I have just finished ploughing through Part II of the pile of stapled-tegether scraps of paper that comprise the book I'm writing. When I'm done with Part III I hope to have a fairly coherent next-to-final draft.
No one should ever decide to write books. No teacher should ever counsel a student to write one, and any parent that encourages the activity ought to be arrested for contributing to the destruction of a child's life.
I can't wait for it to be over. Other than that, I'm happy with how it's going. I was afraid I'd find one big mishmash of a manuscript, but it's actually a lot further along than I thought.
I was emboldened to embark on this cleanup by something I found in one of my Barnes and Noble expeditions. "First Draft In 30 Days" by Karen S. Wiesner is a clear and encouraging handbook for those of us who have been struggling to link our pages together.
The "30 Days" part is a little misleading, though.

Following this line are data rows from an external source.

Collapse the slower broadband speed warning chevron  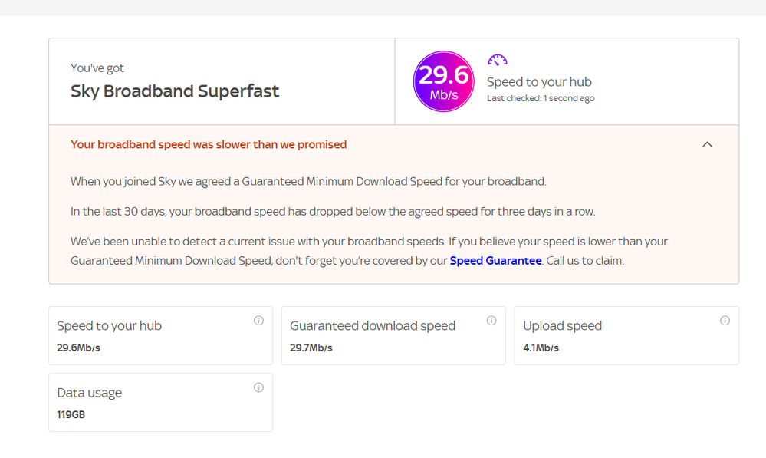coord(707,145)
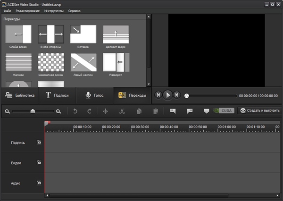Toggle lock on the Видео track

39,162

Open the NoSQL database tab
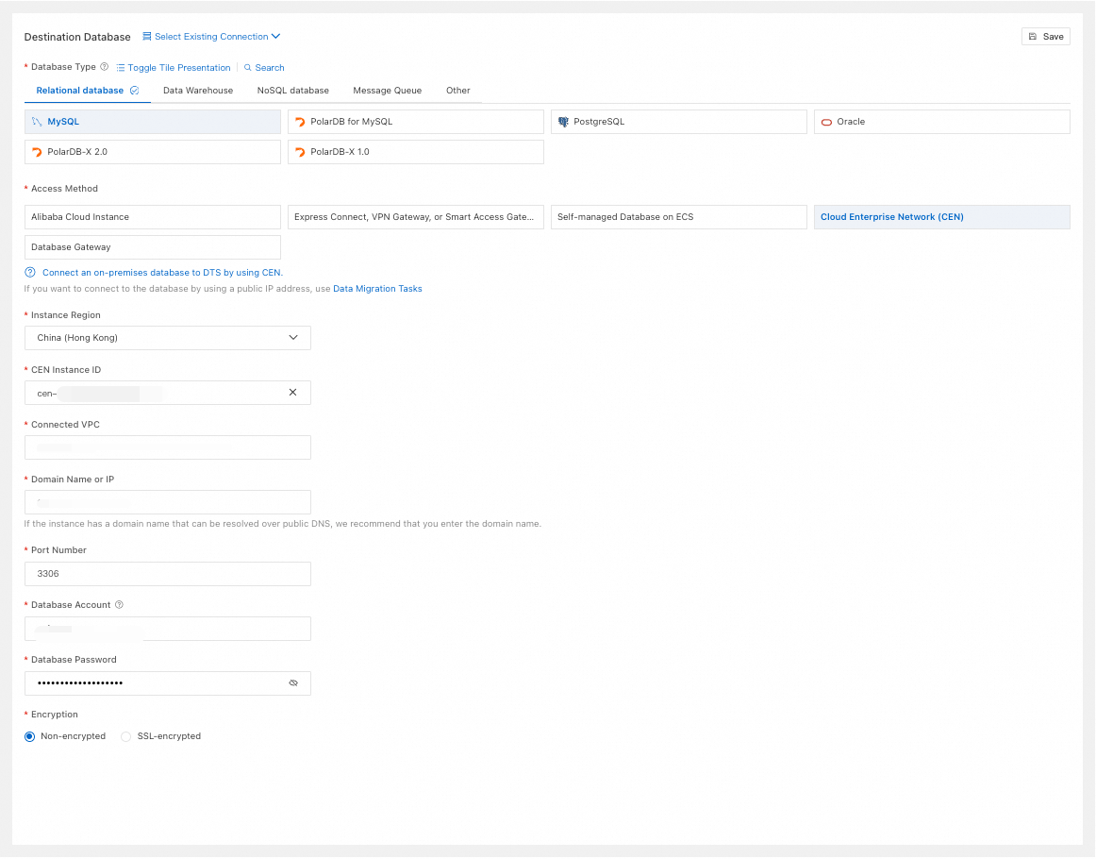(x=293, y=91)
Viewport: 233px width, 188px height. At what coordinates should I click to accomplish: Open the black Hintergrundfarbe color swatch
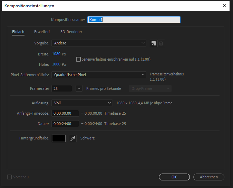pyautogui.click(x=58, y=138)

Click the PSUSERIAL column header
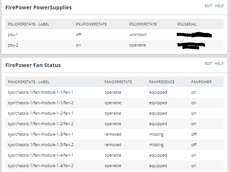187,24
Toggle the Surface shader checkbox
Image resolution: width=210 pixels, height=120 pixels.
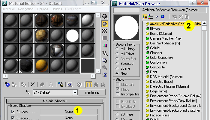(x=13, y=112)
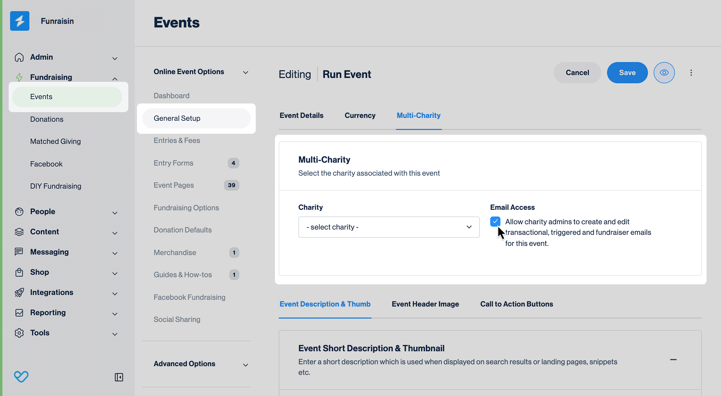Collapse Event Short Description panel with minus
This screenshot has height=396, width=721.
[673, 359]
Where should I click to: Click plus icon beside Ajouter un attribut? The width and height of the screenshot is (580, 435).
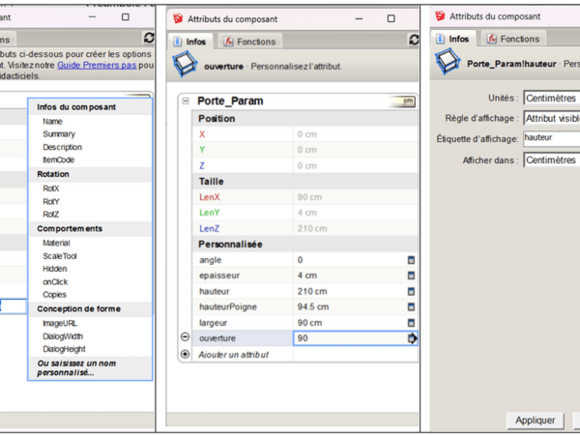click(x=186, y=355)
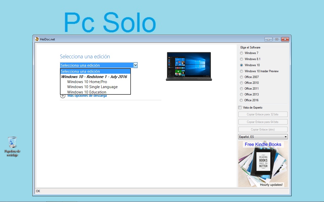Viewport: 324px width, 202px height.
Task: Pick Office 2016 as the software
Action: coord(241,100)
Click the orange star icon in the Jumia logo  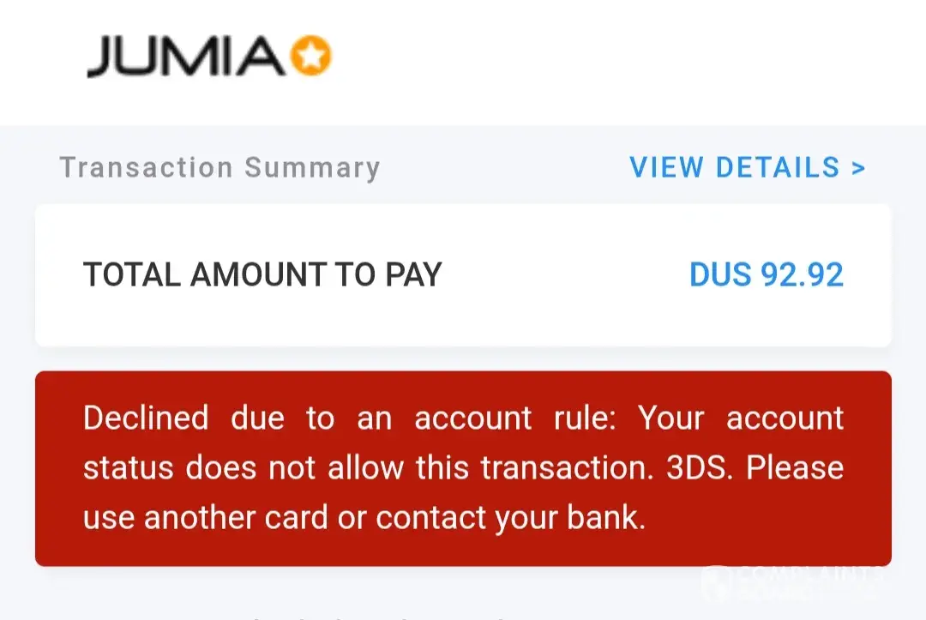tap(310, 57)
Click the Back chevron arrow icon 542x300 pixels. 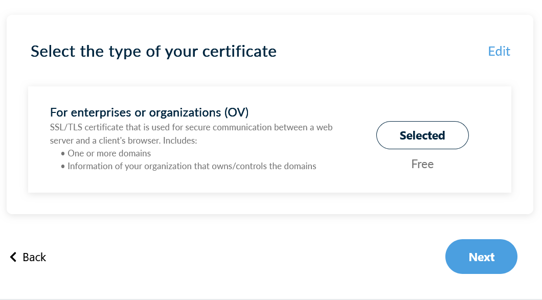(13, 257)
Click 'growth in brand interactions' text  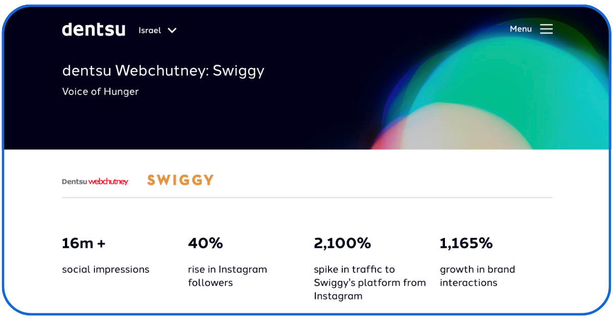pyautogui.click(x=477, y=276)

"Days 1-3: Evaluate Your Previous Draft." By "evaluate" she means: Get out your scissors. Take the pages. Cut them up into individual scenes. Staple the bits together so you dont' lose parts of a scene. Evaluate each scene individually. Decide if it needs to be stronger, is fine as it is, or simply needs to go.
Three days? In Part II alone I came up with 129 scenes. Just doing the arts and crafts part of that took three days. Ms. Wiesner must be one fast woman with a stapler.
In medical news: excessive stapling can bring on bouts of motion sickness. Really.
Oh well. When I've diced and sliced Part III I'll be very happy. Will even blog about what the book's about then.